- GOAL
Copy out the items below, swapping "Schwimmbäder" for "Freibäder" everywhere it appears and leaving all else unchanged.
◆ ◆ ◆ ◆
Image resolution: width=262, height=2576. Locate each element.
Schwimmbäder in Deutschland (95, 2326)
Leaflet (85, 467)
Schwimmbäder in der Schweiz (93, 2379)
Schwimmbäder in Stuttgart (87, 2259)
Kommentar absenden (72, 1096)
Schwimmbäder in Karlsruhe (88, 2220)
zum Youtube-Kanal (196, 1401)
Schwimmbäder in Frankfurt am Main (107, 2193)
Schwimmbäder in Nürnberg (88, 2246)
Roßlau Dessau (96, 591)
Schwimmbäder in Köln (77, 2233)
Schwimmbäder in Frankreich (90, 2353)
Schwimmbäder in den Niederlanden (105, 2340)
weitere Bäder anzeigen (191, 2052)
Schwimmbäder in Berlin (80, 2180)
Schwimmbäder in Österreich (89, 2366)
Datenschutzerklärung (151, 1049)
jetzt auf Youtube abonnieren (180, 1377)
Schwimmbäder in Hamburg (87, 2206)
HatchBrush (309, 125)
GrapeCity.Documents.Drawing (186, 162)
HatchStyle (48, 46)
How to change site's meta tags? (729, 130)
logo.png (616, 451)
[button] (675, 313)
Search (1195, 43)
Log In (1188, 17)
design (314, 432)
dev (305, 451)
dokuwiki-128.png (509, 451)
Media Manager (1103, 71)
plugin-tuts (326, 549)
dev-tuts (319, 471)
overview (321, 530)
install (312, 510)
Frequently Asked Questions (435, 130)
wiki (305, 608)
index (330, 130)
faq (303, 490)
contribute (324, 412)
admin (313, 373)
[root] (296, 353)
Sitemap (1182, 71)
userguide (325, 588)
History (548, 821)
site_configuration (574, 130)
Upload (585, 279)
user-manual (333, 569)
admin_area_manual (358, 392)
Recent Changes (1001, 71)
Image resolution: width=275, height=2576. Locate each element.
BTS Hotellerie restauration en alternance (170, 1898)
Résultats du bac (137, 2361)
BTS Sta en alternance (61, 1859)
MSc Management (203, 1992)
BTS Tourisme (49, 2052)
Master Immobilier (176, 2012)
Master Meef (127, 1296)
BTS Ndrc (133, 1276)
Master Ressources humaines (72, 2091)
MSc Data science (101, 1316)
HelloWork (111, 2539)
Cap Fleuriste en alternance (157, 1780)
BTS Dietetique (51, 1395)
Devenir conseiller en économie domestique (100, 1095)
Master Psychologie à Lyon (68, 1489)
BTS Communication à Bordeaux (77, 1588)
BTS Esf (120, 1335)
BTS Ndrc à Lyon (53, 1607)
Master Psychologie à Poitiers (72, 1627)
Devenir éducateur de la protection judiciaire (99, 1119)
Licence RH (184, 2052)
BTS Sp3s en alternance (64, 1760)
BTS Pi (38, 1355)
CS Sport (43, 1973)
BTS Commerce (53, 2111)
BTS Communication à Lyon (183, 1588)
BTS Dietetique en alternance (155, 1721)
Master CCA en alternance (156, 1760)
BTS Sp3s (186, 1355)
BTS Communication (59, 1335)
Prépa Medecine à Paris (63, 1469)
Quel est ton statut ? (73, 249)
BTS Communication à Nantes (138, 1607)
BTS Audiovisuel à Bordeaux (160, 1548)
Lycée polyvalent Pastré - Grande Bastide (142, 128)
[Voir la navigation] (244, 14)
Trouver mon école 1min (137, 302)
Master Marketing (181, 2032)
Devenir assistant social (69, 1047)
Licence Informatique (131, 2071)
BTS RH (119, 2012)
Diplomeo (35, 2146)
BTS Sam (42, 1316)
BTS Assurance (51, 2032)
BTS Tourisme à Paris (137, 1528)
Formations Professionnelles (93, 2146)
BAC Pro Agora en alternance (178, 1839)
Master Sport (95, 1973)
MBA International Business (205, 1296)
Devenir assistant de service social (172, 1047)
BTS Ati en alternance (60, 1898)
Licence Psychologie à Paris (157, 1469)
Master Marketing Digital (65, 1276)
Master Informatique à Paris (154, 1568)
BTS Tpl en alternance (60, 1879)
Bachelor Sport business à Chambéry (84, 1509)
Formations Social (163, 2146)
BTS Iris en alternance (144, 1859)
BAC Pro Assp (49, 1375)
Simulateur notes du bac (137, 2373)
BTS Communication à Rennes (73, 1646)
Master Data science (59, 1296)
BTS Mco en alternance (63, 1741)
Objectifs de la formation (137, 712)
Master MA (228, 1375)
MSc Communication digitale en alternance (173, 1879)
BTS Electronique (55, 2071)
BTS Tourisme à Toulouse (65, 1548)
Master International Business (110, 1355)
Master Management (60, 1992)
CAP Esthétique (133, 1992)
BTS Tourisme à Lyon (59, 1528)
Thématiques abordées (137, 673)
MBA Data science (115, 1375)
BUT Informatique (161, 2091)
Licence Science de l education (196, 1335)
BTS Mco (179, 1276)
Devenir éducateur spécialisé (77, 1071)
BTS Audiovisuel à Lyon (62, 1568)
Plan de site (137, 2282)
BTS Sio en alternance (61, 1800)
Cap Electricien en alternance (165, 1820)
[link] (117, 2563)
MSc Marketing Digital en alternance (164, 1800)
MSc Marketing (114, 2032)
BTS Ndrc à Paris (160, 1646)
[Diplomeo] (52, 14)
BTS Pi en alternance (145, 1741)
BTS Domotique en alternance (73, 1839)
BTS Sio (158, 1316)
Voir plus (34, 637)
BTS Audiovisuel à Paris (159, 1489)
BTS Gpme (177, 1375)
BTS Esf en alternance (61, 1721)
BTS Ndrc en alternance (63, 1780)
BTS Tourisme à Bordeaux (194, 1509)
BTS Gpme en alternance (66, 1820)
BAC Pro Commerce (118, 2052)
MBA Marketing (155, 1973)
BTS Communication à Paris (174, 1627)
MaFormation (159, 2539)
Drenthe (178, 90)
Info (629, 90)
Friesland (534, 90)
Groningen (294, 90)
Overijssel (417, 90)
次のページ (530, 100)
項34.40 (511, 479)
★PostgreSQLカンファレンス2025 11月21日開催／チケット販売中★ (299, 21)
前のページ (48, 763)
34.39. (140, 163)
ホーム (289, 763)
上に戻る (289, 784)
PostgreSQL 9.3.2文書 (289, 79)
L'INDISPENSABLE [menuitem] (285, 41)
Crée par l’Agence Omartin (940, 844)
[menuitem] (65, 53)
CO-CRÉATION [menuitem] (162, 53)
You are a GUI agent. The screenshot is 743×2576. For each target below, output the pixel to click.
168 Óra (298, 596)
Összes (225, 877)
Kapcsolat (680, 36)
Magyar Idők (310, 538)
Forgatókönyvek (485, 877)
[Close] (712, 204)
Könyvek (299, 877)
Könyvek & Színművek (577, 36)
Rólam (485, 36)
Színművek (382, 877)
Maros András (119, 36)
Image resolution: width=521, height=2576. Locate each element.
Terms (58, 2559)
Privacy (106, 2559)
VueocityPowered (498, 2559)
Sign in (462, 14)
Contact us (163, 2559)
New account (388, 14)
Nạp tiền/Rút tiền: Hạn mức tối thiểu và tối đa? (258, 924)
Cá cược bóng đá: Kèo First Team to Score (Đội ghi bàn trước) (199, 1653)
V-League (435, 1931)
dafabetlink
◆ ◆ ◆ ◆
- TASK OUTPUT
Image resolution: width=262, height=2576. Locate each element.
Freibäder in Deutschland (95, 2326)
Leaflet (85, 467)
Freibäder in der Schweiz (93, 2379)
Freibäder in Stuttgart (87, 2259)
Kommentar absenden (72, 1096)
Freibäder in Karlsruhe (88, 2220)
zum Youtube-Kanal (196, 1401)
Freibäder in Frankfurt am Main (107, 2193)
Freibäder in Nürnberg (88, 2246)
Roßlau Dessau (96, 591)
Freibäder in Köln (77, 2233)
Freibäder in Frankreich (90, 2353)
Freibäder in den Niederlanden (105, 2340)
weitere Bäder anzeigen (191, 2052)
Freibäder in Berlin (80, 2180)
Freibäder in Österreich (89, 2366)
Datenschutzerklärung (151, 1049)
jetzt auf Youtube abonnieren (180, 1377)
Freibäder in Hamburg (87, 2206)
HatchBrush (309, 125)
GrapeCity.Documents.Drawing (186, 162)
HatchStyle (48, 46)
How to change site's meta tags? (729, 130)
logo.png (616, 451)
[button] (675, 313)
Search (1195, 43)
Log In (1188, 17)
design (314, 432)
dev (305, 451)
dokuwiki-128.png (509, 451)
Media Manager (1103, 71)
plugin-tuts (326, 549)
dev-tuts (319, 471)
overview (321, 530)
install (312, 510)
Frequently Asked Questions (435, 130)
wiki (305, 608)
index (330, 130)
faq (303, 490)
contribute (324, 412)
admin (313, 373)
[root] (296, 353)
Sitemap (1182, 71)
userguide (325, 588)
History (548, 821)
site_configuration (574, 130)
Upload (585, 279)
user-manual (333, 569)
admin_area_manual (358, 392)
Recent Changes (1001, 71)
Image resolution: width=275, height=2576. Locate each element.
BTS Hotellerie restauration en alternance (170, 1898)
Résultats du bac (137, 2361)
BTS Sta en alternance (61, 1859)
MSc Management (203, 1992)
BTS Tourisme (49, 2052)
Master Immobilier (176, 2012)
Master Meef (127, 1296)
BTS Ndrc (133, 1276)
Master Ressources humaines (72, 2091)
MSc Data science (101, 1316)
HelloWork (111, 2539)
Cap Fleuriste en alternance (157, 1780)
BTS Dietetique (51, 1395)
Devenir conseiller en économie domestique (100, 1095)
Master Psychologie à Lyon (68, 1489)
BTS Communication à Bordeaux (77, 1588)
BTS Esf (120, 1335)
BTS Ndrc à Lyon (53, 1607)
Master Psychologie à Poitiers (72, 1627)
Devenir éducateur de la protection judiciaire (99, 1119)
Licence RH (184, 2052)
BTS Sp3s en alternance (64, 1760)
BTS Pi (38, 1355)
CS Sport (43, 1973)
BTS Commerce (53, 2111)
BTS Communication à Lyon (183, 1588)
BTS Dietetique en alternance (155, 1721)
Master CCA en alternance (156, 1760)
BTS Sp3s (186, 1355)
BTS Communication (59, 1335)
Prépa Medecine à Paris (63, 1469)
Quel est ton statut ? (73, 249)
BTS Communication à Nantes (138, 1607)
BTS Audiovisuel à Bordeaux (160, 1548)
Lycée polyvalent Pastré - Grande Bastide (142, 128)
[Voir la navigation] (244, 14)
Trouver mon école 1min (137, 302)
Master Marketing (181, 2032)
Devenir assistant social (69, 1047)
Licence Informatique (131, 2071)
BTS RH (119, 2012)
Diplomeo (35, 2146)
BTS Sam (42, 1316)
BTS Assurance (51, 2032)
BTS Tourisme à Paris (137, 1528)
Formations Professionnelles (93, 2146)
BAC Pro Agora en alternance (178, 1839)
Master Sport (95, 1973)
MBA International Business (205, 1296)
Devenir assistant de service social (172, 1047)
BTS Ati en alternance (60, 1898)
Licence Psychologie à Paris (157, 1469)
Master Marketing Digital (65, 1276)
Master Informatique à Paris (154, 1568)
BTS Tpl en alternance (60, 1879)
Bachelor Sport business à Chambéry (84, 1509)
Formations Social (163, 2146)
BTS Iris en alternance (144, 1859)
BAC Pro Assp (49, 1375)
Simulateur notes du bac (137, 2373)
BTS Communication à Rennes (73, 1646)
Master Data science (59, 1296)
BTS Mco en alternance (63, 1741)
Objectifs de la formation (137, 712)
Master MA (228, 1375)
MSc Communication digitale en alternance (173, 1879)
BTS Electronique (55, 2071)
BTS Tourisme à Toulouse (65, 1548)
Master International Business (110, 1355)
Master Management (60, 1992)
CAP Esthétique (133, 1992)
BTS Tourisme à Lyon (59, 1528)
Thématiques abordées (137, 673)
MBA Data science (115, 1375)
BUT Informatique (161, 2091)
Licence Science de l education (196, 1335)
BTS Mco (179, 1276)
Devenir éducateur spécialisé (77, 1071)
BTS Audiovisuel à Lyon (62, 1568)
Plan de site (137, 2282)
BTS Sio en alternance (61, 1800)
Cap Electricien en alternance (165, 1820)
[link] (117, 2563)
MSc Marketing Digital en alternance (164, 1800)
MSc Marketing (114, 2032)
BTS Ndrc à Paris (160, 1646)
[Diplomeo] (52, 14)
BTS Pi en alternance (145, 1741)
BTS Domotique en alternance (73, 1839)
BTS Sio (158, 1316)
Voir plus (34, 637)
BTS Audiovisuel à Paris (159, 1489)
BTS Gpme (177, 1375)
BTS Esf en alternance (61, 1721)
BTS Ndrc en alternance (63, 1780)
BTS Tourisme à Bordeaux (194, 1509)
BTS Gpme en alternance (66, 1820)
BAC Pro Commerce (118, 2052)
MBA Marketing (155, 1973)
BTS Communication à Paris (174, 1627)
MaFormation (159, 2539)
Drenthe (178, 90)
Info (629, 90)
Friesland (534, 90)
Groningen (294, 90)
Overijssel (417, 90)
次のページ (530, 100)
項34.40 (511, 479)
★PostgreSQLカンファレンス2025 11月21日開催／チケット販売中★ (299, 21)
前のページ (48, 763)
34.39. (140, 163)
ホーム (289, 763)
上に戻る (289, 784)
PostgreSQL 9.3.2文書 (289, 79)
L'INDISPENSABLE [menuitem] (285, 41)
Crée par l’Agence Omartin (940, 844)
[menuitem] (65, 53)
CO-CRÉATION [menuitem] (162, 53)
You are a GUI agent. The screenshot is 743×2576. For each target below, output the pixel to click.
168 Óra (298, 596)
Összes (225, 877)
Kapcsolat (680, 36)
Magyar Idők (310, 538)
Forgatókönyvek (485, 877)
[Close] (712, 204)
Könyvek (299, 877)
Könyvek & Színművek (577, 36)
Rólam (485, 36)
Színművek (382, 877)
Maros András (119, 36)
Image resolution: width=521, height=2576. Locate each element.
Terms (58, 2559)
Privacy (106, 2559)
VueocityPowered (498, 2559)
Sign in (462, 14)
Contact us (163, 2559)
New account (388, 14)
Nạp tiền/Rút tiền: Hạn mức tối thiểu và tối đa? (258, 924)
Cá cược bóng đá: Kèo First Team to Score (Đội ghi bàn trước) (199, 1653)
V-League (435, 1931)
dafabetlink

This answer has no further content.